It beggars belief that in 2019 we are scrambling to reduce CO2 emissions and pollution from vehicle exhausts (particularly particulates from diesel) and there are scientists trying to ensure that we fail by making cheaper alternatives to fossil fuels.

Da Schneib
1 / 5 (1) Mar 04, 2019
Meh. Until it's energy-positive there's no point. This is like a fusion experiment that "almost" breaks even.
BobSage
5 / 5 (1) Mar 04, 2019
Great, if it can go commercial. Much simpler to fuel existing engines than create electric or hydrogen infrastructure. Why even AOC should be happy with this. With this we can still fly in airplanes, drive our cars, and live in our existing houses.

Now let's hope someone finds a solution to cow farts as well.
unrealone1
3.7 / 5 (3) Mar 04, 2019
Nothing is cheaper than Natural Gas.
Da Schneib
1 / 5 (1) Mar 04, 2019
How about soybeans?
Captain Stumpy
3 / 5 (2) Mar 04, 2019
for anyone interested: "Algal lipid extraction using confined impinging jet mixers"
Yen-HsunTsenga, Swomitra K.Mohantya, John D.McLennana, Leonard F.Pease

https://www.scien...18300029
carbon_unit
5 / 5 (1) Mar 05, 2019
It beggars belief that in 2019 we are scrambling to reduce CO2 emissions and pollution from vehicle exhausts (particularly particulates from diesel)
The main thing is to stop using fossil fuels.
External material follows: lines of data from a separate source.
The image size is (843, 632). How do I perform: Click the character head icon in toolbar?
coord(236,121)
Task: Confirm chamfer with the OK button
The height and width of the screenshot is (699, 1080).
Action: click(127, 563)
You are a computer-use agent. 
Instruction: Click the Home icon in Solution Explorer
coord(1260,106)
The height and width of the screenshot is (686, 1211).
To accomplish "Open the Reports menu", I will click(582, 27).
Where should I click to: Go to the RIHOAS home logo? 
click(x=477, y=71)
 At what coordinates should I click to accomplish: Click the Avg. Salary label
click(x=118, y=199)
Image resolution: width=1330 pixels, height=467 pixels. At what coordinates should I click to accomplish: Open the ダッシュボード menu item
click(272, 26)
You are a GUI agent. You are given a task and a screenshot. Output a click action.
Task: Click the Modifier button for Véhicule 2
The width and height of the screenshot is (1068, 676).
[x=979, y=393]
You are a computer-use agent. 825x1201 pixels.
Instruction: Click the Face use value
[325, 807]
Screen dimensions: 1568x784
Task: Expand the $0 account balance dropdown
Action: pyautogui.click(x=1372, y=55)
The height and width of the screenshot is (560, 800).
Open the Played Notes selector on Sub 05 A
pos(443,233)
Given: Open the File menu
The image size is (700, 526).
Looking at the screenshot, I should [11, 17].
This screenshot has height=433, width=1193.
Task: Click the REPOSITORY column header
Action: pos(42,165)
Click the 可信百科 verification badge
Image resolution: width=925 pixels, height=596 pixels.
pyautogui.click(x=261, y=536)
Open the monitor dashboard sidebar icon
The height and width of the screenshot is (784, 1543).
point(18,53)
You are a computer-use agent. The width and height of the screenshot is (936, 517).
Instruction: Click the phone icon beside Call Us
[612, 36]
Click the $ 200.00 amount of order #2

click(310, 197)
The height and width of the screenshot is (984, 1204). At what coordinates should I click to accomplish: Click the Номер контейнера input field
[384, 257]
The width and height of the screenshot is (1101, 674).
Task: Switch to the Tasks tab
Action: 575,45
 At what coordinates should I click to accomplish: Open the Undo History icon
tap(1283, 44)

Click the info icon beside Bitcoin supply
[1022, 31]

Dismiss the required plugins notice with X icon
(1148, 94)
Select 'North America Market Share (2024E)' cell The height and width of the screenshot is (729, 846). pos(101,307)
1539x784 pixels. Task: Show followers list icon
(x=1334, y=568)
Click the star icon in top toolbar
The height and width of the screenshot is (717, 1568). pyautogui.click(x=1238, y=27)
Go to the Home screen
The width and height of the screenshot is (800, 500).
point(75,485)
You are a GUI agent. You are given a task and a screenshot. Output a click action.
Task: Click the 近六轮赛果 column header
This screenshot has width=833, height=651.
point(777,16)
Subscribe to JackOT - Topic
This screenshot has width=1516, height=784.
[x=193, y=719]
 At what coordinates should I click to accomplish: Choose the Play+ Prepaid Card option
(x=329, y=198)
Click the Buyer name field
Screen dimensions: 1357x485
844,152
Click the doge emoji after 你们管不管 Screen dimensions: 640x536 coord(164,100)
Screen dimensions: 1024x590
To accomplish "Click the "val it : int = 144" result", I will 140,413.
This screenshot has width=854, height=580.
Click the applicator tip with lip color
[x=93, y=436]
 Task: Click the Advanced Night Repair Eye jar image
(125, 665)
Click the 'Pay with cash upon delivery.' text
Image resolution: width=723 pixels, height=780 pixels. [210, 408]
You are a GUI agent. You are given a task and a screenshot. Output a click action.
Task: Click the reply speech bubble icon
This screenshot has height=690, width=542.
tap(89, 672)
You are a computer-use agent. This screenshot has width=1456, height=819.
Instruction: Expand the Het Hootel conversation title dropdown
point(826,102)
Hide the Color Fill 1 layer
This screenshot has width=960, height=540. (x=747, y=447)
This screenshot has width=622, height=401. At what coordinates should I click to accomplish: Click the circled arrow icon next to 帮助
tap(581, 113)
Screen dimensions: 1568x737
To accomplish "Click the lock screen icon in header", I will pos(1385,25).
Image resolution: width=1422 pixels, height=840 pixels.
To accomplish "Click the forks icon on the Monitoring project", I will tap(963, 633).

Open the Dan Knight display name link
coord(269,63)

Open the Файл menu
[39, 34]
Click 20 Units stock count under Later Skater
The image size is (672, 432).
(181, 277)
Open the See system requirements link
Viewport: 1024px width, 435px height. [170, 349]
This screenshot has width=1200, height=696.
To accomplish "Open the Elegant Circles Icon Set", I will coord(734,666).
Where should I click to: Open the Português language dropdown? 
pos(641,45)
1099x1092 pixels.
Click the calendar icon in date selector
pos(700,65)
Yes, diesel is a terrible technology that needs to go away.
Meh. Until it's energy-positive there's no point. This is like a fusion experiment that "almost" breaks even.
It is a work in progress, not ready for prime time. Why so down on it?? I'm not hep on diesel, but algae could be a good feedstock that can be grown in all sorts of places, even metro areas. I sort of envision the side of a buildings covered with tubes in which algae is grown (climate permitting.) Personally, I think batteries will win out, but they may have a hard time replacing aviation fuel, etc.
Nothing is cheaper than Natural Gas.
A fossil fuel with the associated externalized costs.
Da Schneib
not rated yet Mar 05, 2019
Why so down on it?
The hyperbole.

And the fact it's not at least energy neutral. Not much good making biocrude from algae if you're burning coal to make the electricity to do it.
carbon_unit
5 / 5 (1) Mar 05, 2019
Well, yeah, hype. Who says coal will be used to drive the conversion process? That would be silly. This looks like the kind of thing that could use excess wind or solar power.